CFP: Journee d’etude Fabiq’am “Territoires et identites” – 13 mai 2015

Appel à communications

Journée d’étude Fabriq’am du 13 mai 2015

 

Territoires et identités : une approche patrimoniale

organisée par V. Boyer et E. Stoll

Bondaz, Graezer Bideau, Isnart et Leblon[1] soulignent que ce qui est en jeu dans le champ contemporain du patrimoine est « la mutation d’un bien ordinaire en bien distingué » (2014: 11). Le déploiement par les États de politiques territoriales nous semble susceptible d’être appréhendé en ces termes. En effet, ces politiques « distinguent », c’est-à-dire cherchent à valoriser certains espaces en leur conférant un statut administratif spécifique, en les affectant à un usage particulier (parc naturel, réserve indienne ou écologique, etc.) et leur attribuant des moyens humains et financiers propres. En d’autres termes, la mosaïque territoriale que l’on observe sur les représentations cartographiques correspond à un découpage juridique réel ou désiré, lequel se négocie à différentes échelles (du local à l’international) et entre différents acteurs (populations, tiers secteur, institutions publiques, intérêts privés, organisations professionnelles, etc.).
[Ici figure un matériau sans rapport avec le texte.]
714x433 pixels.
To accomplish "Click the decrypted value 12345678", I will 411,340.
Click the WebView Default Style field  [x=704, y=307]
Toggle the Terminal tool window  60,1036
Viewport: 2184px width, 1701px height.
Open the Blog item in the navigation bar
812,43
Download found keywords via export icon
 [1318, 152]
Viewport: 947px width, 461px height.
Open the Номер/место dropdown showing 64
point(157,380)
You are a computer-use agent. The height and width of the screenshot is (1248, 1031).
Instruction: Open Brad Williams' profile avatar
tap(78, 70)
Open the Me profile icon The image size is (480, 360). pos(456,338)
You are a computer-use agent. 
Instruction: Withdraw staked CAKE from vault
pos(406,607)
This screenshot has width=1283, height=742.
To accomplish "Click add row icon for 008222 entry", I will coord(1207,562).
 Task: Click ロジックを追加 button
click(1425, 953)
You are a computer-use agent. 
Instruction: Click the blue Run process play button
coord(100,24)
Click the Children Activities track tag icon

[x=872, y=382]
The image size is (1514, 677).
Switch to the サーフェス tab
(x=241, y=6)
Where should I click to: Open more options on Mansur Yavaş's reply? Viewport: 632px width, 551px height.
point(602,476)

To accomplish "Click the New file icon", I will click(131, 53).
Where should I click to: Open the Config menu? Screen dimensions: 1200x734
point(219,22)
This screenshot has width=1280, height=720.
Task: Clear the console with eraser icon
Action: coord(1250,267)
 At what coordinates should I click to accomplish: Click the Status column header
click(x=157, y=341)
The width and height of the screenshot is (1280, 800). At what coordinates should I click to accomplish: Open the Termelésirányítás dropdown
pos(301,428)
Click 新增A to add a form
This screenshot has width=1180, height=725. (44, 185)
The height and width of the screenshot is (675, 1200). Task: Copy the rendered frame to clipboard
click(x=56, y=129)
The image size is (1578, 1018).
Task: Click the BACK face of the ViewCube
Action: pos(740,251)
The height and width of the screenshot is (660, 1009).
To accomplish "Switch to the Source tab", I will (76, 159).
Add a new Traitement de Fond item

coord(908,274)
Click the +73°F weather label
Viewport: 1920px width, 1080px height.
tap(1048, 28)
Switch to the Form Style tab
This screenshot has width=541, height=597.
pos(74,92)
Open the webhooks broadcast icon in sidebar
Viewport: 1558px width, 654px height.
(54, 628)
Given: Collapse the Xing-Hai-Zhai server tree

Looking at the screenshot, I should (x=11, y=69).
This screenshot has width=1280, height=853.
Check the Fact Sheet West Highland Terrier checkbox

Certains de ces territoires sont constitutionnellement corrélés à une identité ethnique (Indien par exemple) tandis que d’autres sont associés à une activité spécifique (extraction de latex) ou au maillage administratif (município). Or, dans un contexte où « penser patrimoine » est devenu un leitmotiv pour cet ensemble très diversifié d’acteurs, l’appartenance territoriale tend à être essentialisée dans des termes « identitaires », même si elle a été conçue au départ sous une autre modalité : une réserve « écologique » abrite des « populations traditionnelles », donc spécialistes d’un artisanat; un município est “indien” parce que c’était autrefois une « républica de indios ». L’inscription spatiale et l’énoncé de l’identité semblent ainsi imbriqués dans des raisonnements circulaires.

Pour s’imposer comme des acteurs dont l’action patrimoniale est “légitime” ou qui sont “dignes” de patrimonialisation, les populations locales et leurs relais élaborent des récits sur le passé et “la tradition” qui se veulent spatialement ancrés et incontestablement singuliers. Le processus de traduction, de négociation et de transformation est fonction de leur insertion dans un champ politique local et leur interlocution avec divers acteurs externes, institutionnels ou pas. Il vise à rendre incontestables leurs prétentions territoriales, et la « distinction » de leur espace de vie vis-à-vis de voisins proches qui ne sont pas toujours des « étrangers ».

Cette journée d’étude entend examiner les rapports entre identité et territoire qui se jouent autour de la patrimonialisation en partant d’exemples ethnographiques latino-américains, et dans une perspective qui s’attache à restituer les conditions de l’émergence de tels phénomènes

Nous proposons deux axes de réflexion :

1) Acteurs du champ politique et négociations patrimoniales

2) Lectures de l’espace, objets du patrimoine, territorialités

Merci de nous envoyer vos propositions par retour de mail, à em_di_sto@yahoo.com et/ou veronique.boyer@ehess.fr

 

[1] BONDAZ, Julien, GRAEZER BIDEAU, Florence, ISNART, Cyril, LEBLON, Anaïs, « Relocaliser les discours sur le « patrimoine » »,in : Les vocabulaires locaux du « patrimoine » : traductions, négociations et transformations, Berlin, Lit, 2014, p. 9-30. Le livre a été présenté lors de la journée Fabriq’am du 7 janvier 2015.